London has lost its crown as the world’s top financial centre to New York, rankings reveal, in a sign that uncertainty over Brexit is causing harm to the capital’s attractiveness.
Financial services firms in London are already making plans to move resources to other places in the EU to make sure they can still trade with the bloc after Brexit next March.
The global financial centre’s index by Z/Yen, which ranks cities on factors such as regulation, wages and infrastructure, confirmed that New York had overthrown London for the first time since 2015.
Meanwhile, European cities, including Frankfurt, Amsterdam and Zurich, grew “significantly” in the rankings, and they may be “the main beneficiaries of the uncertainty caused by Brexit”, according to report.
The shake-up comes as US president Donald Trump cuts corporation tax and proceeds his financial deregulation agenda in a boon to Wall Street.
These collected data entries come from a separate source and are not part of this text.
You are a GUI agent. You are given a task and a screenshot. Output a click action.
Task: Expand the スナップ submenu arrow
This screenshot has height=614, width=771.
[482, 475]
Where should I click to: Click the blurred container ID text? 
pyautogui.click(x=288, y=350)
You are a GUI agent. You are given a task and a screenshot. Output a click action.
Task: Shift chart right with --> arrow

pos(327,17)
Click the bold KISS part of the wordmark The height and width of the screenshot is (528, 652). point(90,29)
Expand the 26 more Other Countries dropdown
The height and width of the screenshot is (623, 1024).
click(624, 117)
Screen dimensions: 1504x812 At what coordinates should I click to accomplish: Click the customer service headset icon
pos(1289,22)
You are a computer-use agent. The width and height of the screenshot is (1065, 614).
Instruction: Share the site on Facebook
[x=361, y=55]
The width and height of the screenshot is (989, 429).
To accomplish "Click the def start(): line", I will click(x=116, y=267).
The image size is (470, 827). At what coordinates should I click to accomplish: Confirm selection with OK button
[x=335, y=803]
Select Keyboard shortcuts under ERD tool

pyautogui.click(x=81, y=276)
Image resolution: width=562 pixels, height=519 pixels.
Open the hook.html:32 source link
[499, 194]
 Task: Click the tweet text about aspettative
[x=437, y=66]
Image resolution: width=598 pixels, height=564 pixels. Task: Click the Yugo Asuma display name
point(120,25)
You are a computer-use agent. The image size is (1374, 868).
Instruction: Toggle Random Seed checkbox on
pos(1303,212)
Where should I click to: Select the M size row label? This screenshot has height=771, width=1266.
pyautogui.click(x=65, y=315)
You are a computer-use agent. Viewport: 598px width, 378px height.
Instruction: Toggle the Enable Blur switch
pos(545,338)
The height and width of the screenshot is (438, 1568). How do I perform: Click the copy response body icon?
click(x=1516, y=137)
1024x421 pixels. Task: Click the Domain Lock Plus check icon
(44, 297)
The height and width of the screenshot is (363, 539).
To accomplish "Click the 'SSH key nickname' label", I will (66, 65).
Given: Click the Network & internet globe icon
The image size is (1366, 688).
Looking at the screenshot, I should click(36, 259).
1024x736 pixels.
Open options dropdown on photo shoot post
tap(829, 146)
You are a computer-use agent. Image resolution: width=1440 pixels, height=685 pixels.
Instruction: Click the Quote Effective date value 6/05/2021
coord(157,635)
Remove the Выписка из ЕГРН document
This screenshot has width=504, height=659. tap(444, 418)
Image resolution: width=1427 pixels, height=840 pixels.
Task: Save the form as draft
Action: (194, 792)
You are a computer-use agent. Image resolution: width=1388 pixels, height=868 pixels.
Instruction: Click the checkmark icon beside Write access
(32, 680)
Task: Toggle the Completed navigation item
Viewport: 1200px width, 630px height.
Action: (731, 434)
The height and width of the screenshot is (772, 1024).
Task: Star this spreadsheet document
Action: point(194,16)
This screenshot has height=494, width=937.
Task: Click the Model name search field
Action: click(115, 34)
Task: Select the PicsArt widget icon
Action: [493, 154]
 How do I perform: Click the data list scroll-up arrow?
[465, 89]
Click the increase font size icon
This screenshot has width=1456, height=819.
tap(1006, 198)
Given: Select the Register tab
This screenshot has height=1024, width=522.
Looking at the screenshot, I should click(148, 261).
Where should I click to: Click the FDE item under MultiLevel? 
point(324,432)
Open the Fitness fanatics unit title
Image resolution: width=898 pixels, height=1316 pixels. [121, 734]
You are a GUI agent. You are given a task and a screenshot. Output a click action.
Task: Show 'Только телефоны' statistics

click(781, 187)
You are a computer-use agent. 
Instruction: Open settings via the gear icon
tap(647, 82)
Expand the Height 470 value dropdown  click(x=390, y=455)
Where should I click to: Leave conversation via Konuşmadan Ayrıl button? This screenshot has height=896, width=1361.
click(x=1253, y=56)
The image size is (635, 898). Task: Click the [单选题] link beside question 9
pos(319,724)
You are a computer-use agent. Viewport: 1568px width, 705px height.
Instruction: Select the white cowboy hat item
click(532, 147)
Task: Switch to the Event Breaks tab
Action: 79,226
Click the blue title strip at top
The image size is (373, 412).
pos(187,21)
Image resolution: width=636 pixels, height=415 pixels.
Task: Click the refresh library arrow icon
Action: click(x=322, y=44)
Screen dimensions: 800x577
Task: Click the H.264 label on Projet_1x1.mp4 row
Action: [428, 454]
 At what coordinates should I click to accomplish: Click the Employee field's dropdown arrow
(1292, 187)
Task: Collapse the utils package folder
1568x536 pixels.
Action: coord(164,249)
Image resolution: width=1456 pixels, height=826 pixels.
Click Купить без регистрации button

Some US bankers have called for the UK to follow actions to stay competitive after Brexit.
FT analysis in December showed that the UK’s leading international banks organised to move about 4,600 jobs from London, while a study from EY suggested that 10,500 could leave “on day one”.
Largest financial institutions have now chosen their post-Brexit centres and started demanding proper licences, with Paris, Dublin and Frankfurt among the most popular destinations.
Still, Paris, which has launched a charm offensive to woo City of London business with promises to row back on red tape and cut taxes, only moved up one place in the Z/Yen ranking to 23rd, while Dublin fell six spots to 37th.
Hong Kong came in third, Singapore fourth and Shanghai fifth, continuing a longer-term trend of gains for centres in the Asia/Pacific region.
Lobby groups, responding to the news, urged politicians to agree to a Brexit deal.
“London and New York have long vied for the top spot of this index, and the uncertainty around the future shape of Brexit is likely to be [a] factor in their latest switch in positions,” said the chief executive officer of TheCityUK, Miles Celic.
“The world is watching to see if the UK and the EU can overcome the political hurdles around Brexit and secure a deal that makes economic sense.”
The chief executive of UK Finance, Stephen Jones said: “The UK remains a world-leading financial centre and it is essential we work hard to maintain this position post-Brexit.
“It is also crucial to provide firms with certainty over future financial services trade between the UK and EU and to maintain access to the best talent from Europe and around the world.”
Financial services, which are about 12 per cent of Britain’s economy and pay more tax than any industry, potentially have a lot to lose from the end of restricted path to the EU.